— Supplied information —
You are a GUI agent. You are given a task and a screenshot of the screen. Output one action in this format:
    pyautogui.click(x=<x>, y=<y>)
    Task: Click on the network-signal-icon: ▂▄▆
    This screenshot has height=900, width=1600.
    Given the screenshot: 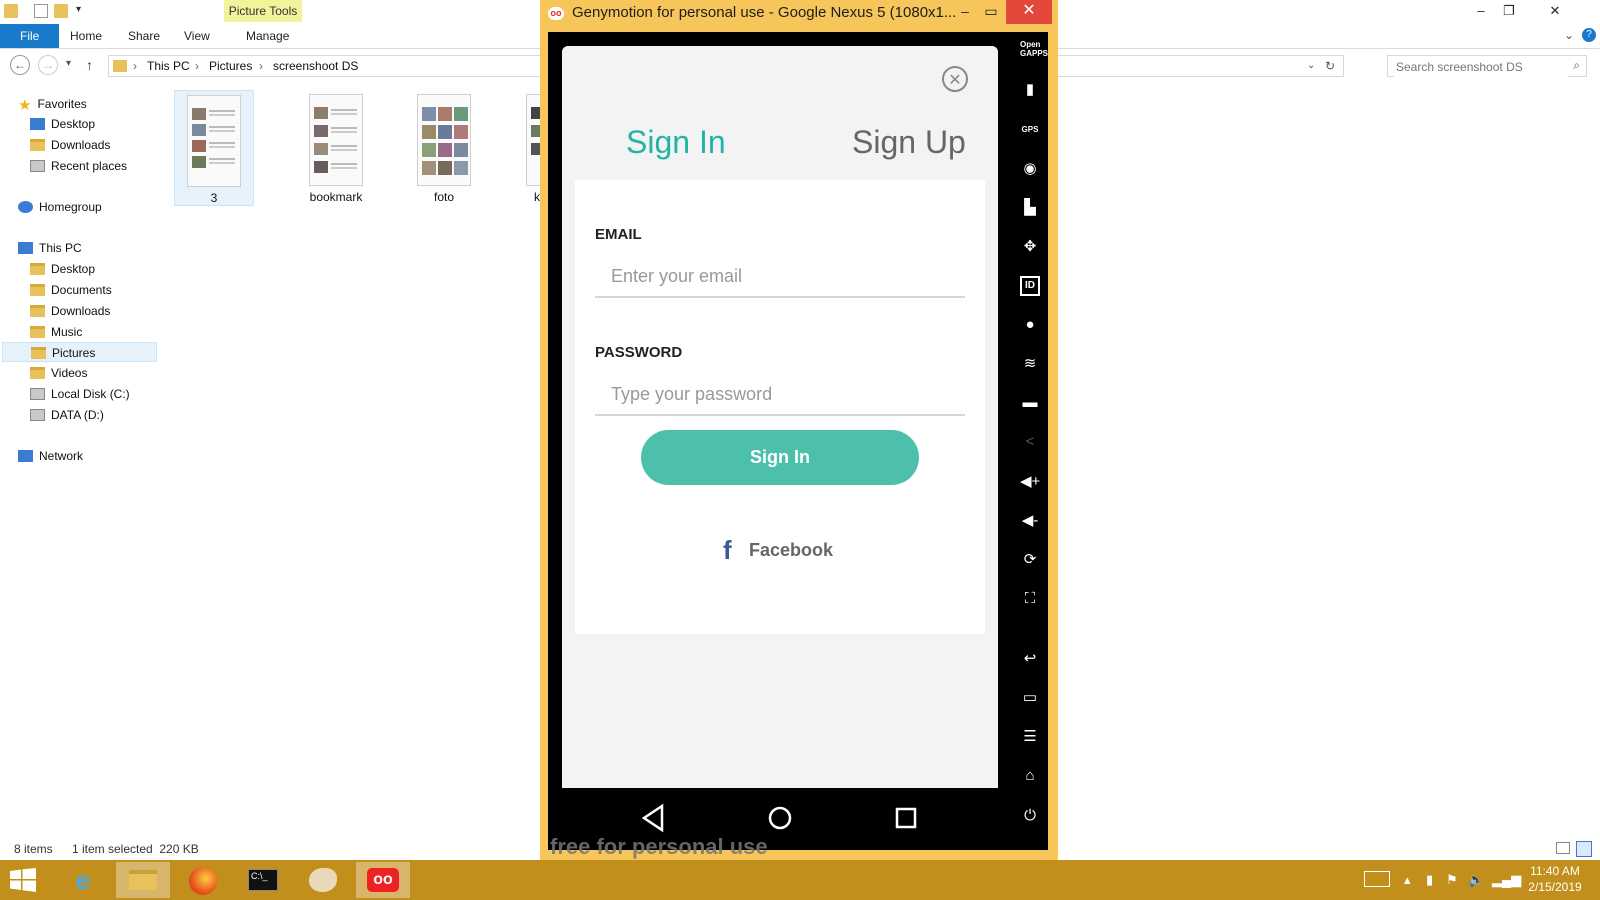 What is the action you would take?
    pyautogui.click(x=1506, y=880)
    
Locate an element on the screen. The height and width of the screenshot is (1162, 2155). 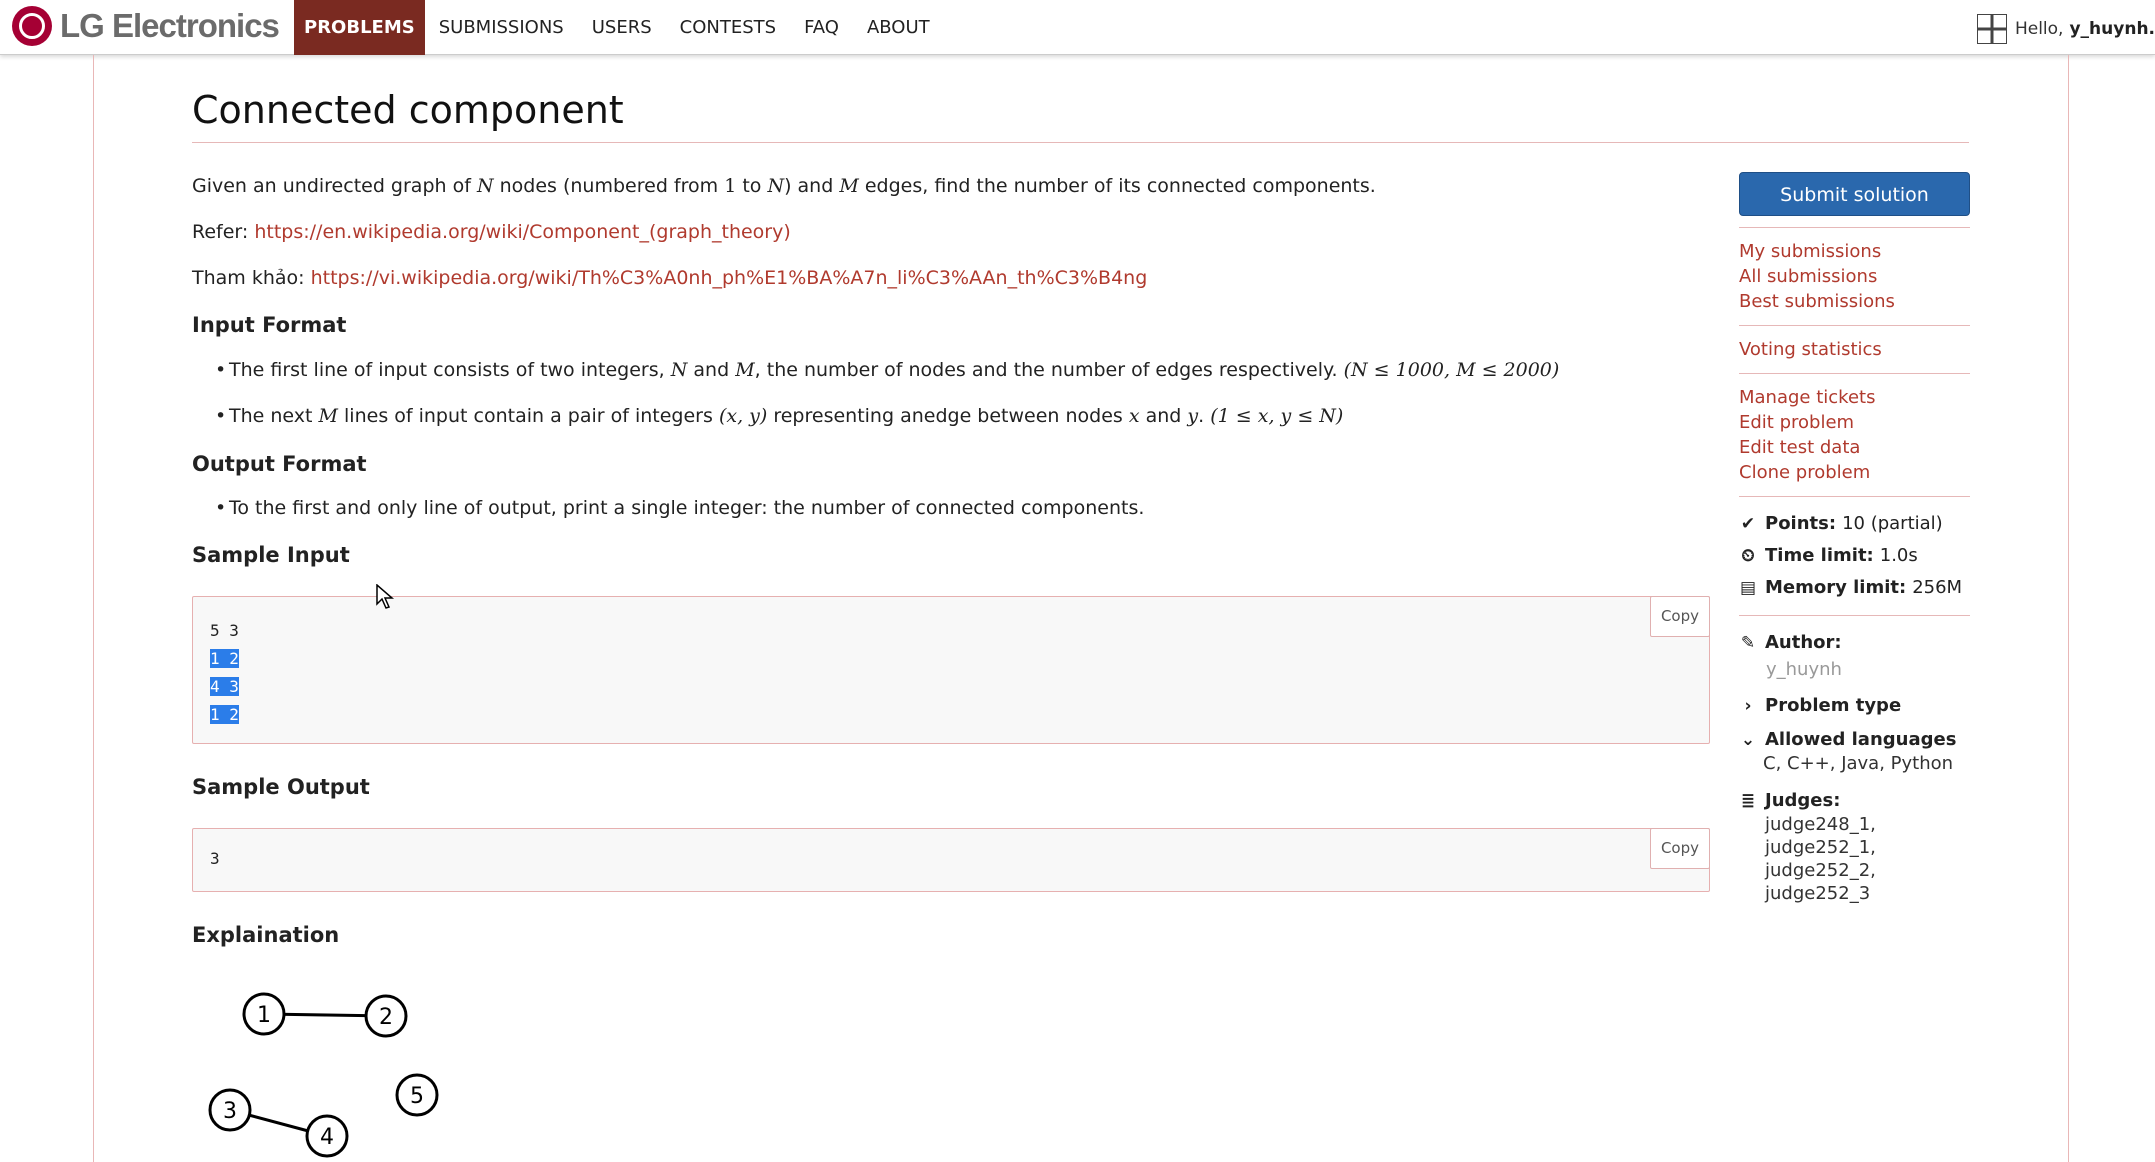
sample-output-code: 3 is located at coordinates (951, 859).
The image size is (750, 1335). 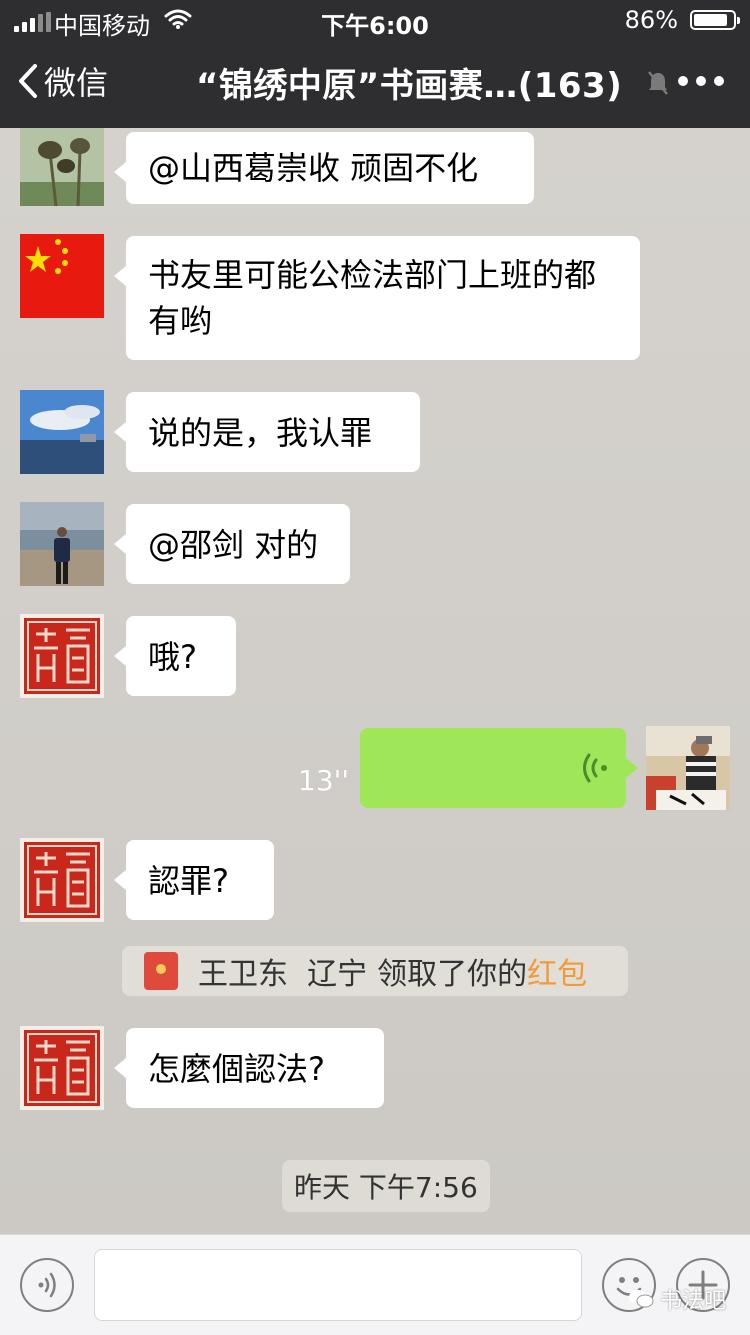 What do you see at coordinates (338, 1285) in the screenshot?
I see `message-input` at bounding box center [338, 1285].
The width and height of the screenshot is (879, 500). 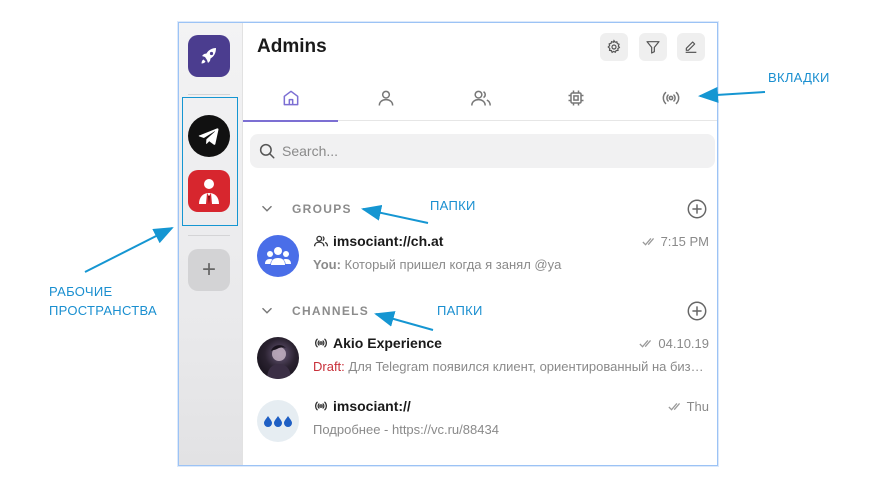 I want to click on chip-icon, so click(x=576, y=98).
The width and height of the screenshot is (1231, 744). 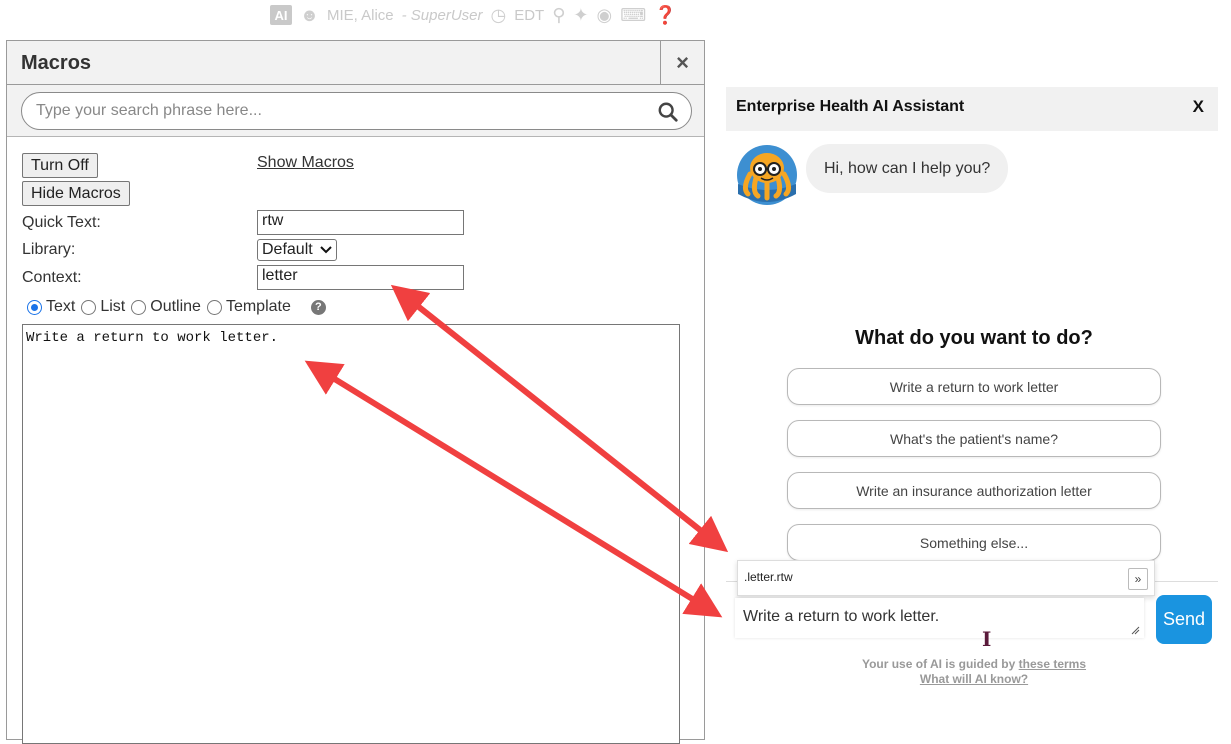 I want to click on search-row, so click(x=356, y=111).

— Exercise —
Rewrite the data from its first line through the line containing "This screenshot has", switching "GUI agent" to "desktop assistant" and changing nothing else.

— Response to this task —
You are a desktop assistant. You are given a task and a screenshot of the screen. Output one action in this format:
    pyautogui.click(x=<x>, y=<y>)
    Task: Click on the network-signal-icon: ▂▄▆
    This screenshot has height=900, width=1600.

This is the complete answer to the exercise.